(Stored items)
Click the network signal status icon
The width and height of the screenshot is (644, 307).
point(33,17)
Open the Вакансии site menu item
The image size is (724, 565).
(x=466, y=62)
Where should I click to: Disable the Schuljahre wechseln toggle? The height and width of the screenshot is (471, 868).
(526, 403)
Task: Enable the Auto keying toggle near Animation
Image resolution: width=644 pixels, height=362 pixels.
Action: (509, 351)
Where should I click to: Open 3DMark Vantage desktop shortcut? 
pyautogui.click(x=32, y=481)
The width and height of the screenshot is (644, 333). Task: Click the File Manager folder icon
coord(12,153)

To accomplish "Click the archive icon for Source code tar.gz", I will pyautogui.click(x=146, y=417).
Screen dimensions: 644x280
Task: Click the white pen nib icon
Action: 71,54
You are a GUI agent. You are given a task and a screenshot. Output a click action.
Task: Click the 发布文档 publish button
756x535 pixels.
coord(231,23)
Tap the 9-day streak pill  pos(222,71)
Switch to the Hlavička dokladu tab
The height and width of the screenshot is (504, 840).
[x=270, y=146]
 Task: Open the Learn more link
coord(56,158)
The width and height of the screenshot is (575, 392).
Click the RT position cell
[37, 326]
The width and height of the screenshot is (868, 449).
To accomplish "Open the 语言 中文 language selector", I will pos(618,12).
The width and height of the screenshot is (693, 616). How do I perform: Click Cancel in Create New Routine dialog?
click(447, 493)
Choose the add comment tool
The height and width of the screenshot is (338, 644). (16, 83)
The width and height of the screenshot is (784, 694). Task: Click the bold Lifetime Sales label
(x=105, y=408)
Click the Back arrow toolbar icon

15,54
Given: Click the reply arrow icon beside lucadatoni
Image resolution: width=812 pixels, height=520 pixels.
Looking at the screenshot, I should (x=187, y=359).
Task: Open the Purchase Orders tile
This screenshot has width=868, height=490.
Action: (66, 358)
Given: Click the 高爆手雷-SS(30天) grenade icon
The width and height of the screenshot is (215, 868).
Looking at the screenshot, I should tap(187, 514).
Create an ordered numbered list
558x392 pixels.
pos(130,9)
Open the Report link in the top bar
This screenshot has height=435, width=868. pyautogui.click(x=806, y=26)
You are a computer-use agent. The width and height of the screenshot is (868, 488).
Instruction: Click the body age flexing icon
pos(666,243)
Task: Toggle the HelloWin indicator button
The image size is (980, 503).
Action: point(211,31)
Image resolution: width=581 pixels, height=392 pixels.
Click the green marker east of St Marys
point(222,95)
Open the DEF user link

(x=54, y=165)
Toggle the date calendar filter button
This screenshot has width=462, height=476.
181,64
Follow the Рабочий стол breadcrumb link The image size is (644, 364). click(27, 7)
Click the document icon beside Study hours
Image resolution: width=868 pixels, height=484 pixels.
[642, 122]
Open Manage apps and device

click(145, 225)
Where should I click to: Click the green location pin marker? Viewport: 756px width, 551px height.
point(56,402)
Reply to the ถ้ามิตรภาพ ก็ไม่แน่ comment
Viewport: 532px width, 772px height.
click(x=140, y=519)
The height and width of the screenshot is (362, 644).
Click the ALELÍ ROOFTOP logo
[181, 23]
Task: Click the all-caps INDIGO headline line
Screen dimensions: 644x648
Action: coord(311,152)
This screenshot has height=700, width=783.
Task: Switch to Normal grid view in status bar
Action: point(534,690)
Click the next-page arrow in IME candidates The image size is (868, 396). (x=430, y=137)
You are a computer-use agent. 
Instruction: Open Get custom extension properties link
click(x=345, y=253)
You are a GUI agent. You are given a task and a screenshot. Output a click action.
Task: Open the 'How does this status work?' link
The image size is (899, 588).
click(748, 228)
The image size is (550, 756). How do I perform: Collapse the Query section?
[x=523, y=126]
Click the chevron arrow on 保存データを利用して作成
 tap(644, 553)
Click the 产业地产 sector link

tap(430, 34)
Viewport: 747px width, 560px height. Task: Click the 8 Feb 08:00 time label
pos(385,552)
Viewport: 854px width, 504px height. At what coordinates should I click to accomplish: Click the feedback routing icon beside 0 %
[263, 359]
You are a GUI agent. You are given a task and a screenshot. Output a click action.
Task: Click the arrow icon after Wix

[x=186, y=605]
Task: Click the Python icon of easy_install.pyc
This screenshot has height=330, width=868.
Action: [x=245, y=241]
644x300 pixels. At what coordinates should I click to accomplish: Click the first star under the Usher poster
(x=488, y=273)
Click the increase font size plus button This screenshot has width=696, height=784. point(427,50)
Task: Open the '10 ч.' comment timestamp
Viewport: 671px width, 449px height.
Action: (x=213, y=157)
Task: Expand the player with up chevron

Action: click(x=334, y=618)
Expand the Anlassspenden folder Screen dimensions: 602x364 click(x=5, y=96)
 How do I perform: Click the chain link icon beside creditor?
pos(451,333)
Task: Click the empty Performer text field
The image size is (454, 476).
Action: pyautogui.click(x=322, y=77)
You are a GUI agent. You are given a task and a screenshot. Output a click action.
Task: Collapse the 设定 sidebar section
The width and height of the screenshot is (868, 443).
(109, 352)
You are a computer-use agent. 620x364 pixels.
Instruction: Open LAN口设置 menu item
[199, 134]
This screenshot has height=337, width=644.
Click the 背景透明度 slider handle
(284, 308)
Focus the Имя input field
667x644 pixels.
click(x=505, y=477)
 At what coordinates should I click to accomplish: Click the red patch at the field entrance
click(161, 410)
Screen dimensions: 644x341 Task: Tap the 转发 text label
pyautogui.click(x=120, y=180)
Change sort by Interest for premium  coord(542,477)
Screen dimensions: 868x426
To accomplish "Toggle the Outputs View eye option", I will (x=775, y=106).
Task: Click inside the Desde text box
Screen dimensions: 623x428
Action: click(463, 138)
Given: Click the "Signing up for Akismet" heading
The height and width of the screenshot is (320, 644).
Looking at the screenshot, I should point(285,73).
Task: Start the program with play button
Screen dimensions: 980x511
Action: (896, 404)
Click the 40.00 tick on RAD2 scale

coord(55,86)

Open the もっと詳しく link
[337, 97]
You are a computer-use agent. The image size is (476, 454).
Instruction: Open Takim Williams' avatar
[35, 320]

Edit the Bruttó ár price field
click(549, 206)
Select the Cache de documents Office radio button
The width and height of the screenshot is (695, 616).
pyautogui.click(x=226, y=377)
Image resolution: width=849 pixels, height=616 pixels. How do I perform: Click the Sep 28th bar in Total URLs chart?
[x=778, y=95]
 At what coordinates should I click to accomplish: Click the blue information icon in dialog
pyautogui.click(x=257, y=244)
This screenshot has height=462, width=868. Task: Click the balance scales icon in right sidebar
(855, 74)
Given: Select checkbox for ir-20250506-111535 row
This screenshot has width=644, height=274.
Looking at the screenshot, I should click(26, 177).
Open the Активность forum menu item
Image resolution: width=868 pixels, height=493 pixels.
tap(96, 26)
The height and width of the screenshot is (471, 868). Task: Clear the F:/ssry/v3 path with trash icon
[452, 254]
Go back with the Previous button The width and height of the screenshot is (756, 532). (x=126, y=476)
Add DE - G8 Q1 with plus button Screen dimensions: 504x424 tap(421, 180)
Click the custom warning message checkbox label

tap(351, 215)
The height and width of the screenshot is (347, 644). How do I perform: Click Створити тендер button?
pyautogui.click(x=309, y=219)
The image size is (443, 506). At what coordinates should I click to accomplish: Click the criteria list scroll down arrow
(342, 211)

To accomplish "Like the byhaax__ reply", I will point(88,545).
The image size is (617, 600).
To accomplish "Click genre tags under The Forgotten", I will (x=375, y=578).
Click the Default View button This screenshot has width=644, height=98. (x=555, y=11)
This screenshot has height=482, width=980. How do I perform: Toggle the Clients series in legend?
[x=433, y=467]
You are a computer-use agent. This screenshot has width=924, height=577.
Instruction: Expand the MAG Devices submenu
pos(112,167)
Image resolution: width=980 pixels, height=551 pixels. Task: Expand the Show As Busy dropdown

## [What to produce]
There is a run of lines above from the one with "This screenshot has height=337, width=644." to the one with "Task: Click inside the Desde text box"; print exactly that run, both ends included, and nothing else.

## [Written solution]
This screenshot has height=337, width=644.
Click the 背景透明度 slider handle
(284, 308)
Focus the Имя input field
667x644 pixels.
click(x=505, y=477)
 At what coordinates should I click to accomplish: Click the red patch at the field entrance
click(161, 410)
Screen dimensions: 644x341 Task: Tap the 转发 text label
pyautogui.click(x=120, y=180)
Change sort by Interest for premium  coord(542,477)
Screen dimensions: 868x426
To accomplish "Toggle the Outputs View eye option", I will (x=775, y=106).
Task: Click inside the Desde text box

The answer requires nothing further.